A Corte (Haute-Corse), une tête de porc et des viscères ont été découverts, accrochés à la porte d'une salle de prière musulmane. Une lettre, qui n'a pas été ouverte, a également été retrouvée sur les lieux et a été remise à la gendarmerie chargée de l'enquête.

A Bayonne (Pyrénées-Atlantiques), les premiers fidèles de la mosquée ont découvert des tags haineux à la peinture jaune: «Charliberté», «Assassins» et «Sales arabes». Les auteurs de cet acte de vandalisme font référence à la tuerie de Charlie Hebdo, selon Sud-Ouest.

>> Jeudi 8 janvier

A Villefranche-sur-Saône (Rhône), une explosion d'origine criminelle a eu lieu vers 6 heures jeudi matin à proximité de la mosquée de dans un kebab. La vitrine du restaurant voisin du lieu de prière a été soufflée par l'explosion, au 249 rue de la Quarantaine. L’attentat n’a pas fait de blessé. Le député-maire UMP de la ville, Bernard Perrut a demandé la protection de la mosquée.

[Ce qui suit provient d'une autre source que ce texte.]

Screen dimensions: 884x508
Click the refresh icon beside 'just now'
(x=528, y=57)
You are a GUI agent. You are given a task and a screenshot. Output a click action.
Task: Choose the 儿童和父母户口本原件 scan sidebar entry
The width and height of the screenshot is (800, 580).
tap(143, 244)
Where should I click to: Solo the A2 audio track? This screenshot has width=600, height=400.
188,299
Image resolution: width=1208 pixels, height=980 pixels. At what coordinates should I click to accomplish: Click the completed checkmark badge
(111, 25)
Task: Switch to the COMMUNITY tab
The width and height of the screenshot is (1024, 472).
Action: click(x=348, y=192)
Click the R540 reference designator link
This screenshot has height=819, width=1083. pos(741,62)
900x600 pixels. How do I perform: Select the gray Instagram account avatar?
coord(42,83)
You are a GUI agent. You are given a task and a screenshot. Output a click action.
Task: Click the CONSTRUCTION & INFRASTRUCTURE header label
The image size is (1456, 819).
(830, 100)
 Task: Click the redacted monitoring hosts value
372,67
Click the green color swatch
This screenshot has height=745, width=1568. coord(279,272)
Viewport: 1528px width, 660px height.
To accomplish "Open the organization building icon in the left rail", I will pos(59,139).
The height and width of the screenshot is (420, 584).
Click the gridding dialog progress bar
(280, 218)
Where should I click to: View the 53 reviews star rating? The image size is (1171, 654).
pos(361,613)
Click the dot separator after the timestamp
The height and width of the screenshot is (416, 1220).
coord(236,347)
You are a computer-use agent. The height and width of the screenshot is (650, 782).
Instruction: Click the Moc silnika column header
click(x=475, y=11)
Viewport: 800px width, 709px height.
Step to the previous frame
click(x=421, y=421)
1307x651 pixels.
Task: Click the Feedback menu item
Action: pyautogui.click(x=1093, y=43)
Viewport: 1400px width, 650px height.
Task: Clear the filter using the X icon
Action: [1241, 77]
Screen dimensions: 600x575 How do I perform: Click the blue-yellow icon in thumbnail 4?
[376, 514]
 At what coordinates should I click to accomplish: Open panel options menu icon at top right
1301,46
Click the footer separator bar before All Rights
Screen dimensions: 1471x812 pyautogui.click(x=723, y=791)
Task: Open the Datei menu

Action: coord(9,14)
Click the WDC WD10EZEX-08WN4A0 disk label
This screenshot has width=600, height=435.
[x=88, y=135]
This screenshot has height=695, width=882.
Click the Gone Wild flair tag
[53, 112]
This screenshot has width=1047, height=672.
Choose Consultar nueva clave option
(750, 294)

A Poitiers (Vienne), un suspect a été interpellé dans la nuit de mercredi à jeudi après avoir tagué «Mort aux Arabes» sur le grand portail de la mosquée de Poitiers. Le recteur de la mosquée, l'imam Boubaker El Hadj Amor, a déposé plainte pour ce tag haineux, qui a été effacé peu de temps après sa découverte et dont il ne restait plus aucune trace jeudi matin. Le suspect s'est excusé et dit avoir été «bouleversé» par l'attentat contre Charlie Hebdo et agi sous l'emprise de l'alcool.

A Mâcon (Saône-et-Loire), des inscriptions à la peinture rouge «Islam on va vous niquer–Charlie» ont été tracées le long d'une artère de la ville de Mâcon, chef-lieu de Saône-et-Loire. Plus précisément, deux inscriptions ont été découvertes jeudi matin. L'une a été tracée rue Carnot et l'autre derrière l'église Saint-Pierre. L'une de ces inscriptions était insultante et l'autre témoignait plutôt un soutien à Charlie Hebdo. Dès 9h du matin, les deux tags ont été effacés par les services municipaux.

>> Mercredi 9 janvier

Au Mans (Sarthe), trois grenades d'exercice, dites grenades à plâtre, ont été lancées dans la nuit de mardi à mercredi dans la cour de la mosquée des Sablons au Mans (Sarthe), indique Ouest-France. L'une d'elles a explosé sans faire de dégâts majeurs, selon le parquet. Il n'y a pas de blessé ni de revendication. Il n'y a pas eu d'interpellation.

A Port-la-Nouvelle (Aude), un ou plusieurs coups de feu ont été tirés en direction d'une salle de prière musulmane, vers 20h, une heure environ après la fin de la prière, alors que la salle était vide, a précisé le parquet de Narbonne, ajoutant que l'arme utilisée était un «pistolet à grenailles».

A Caromb (Vaucluse), une voiture appartenant à une famille de confession musulmane a été visée mercredi soir par balles dans une rue, rapporte Le Figaro. Il n'y a pas eu de blessés.

A Aix-les-Bains (Savoie), l'incendie n'est pas criminel

La mosquée de la commune a été victime d’un incendie jeudi vers 22 heures, après la dernière prière qui s’y est déroulée à 19 heures, mais il est d'origine accidentelle.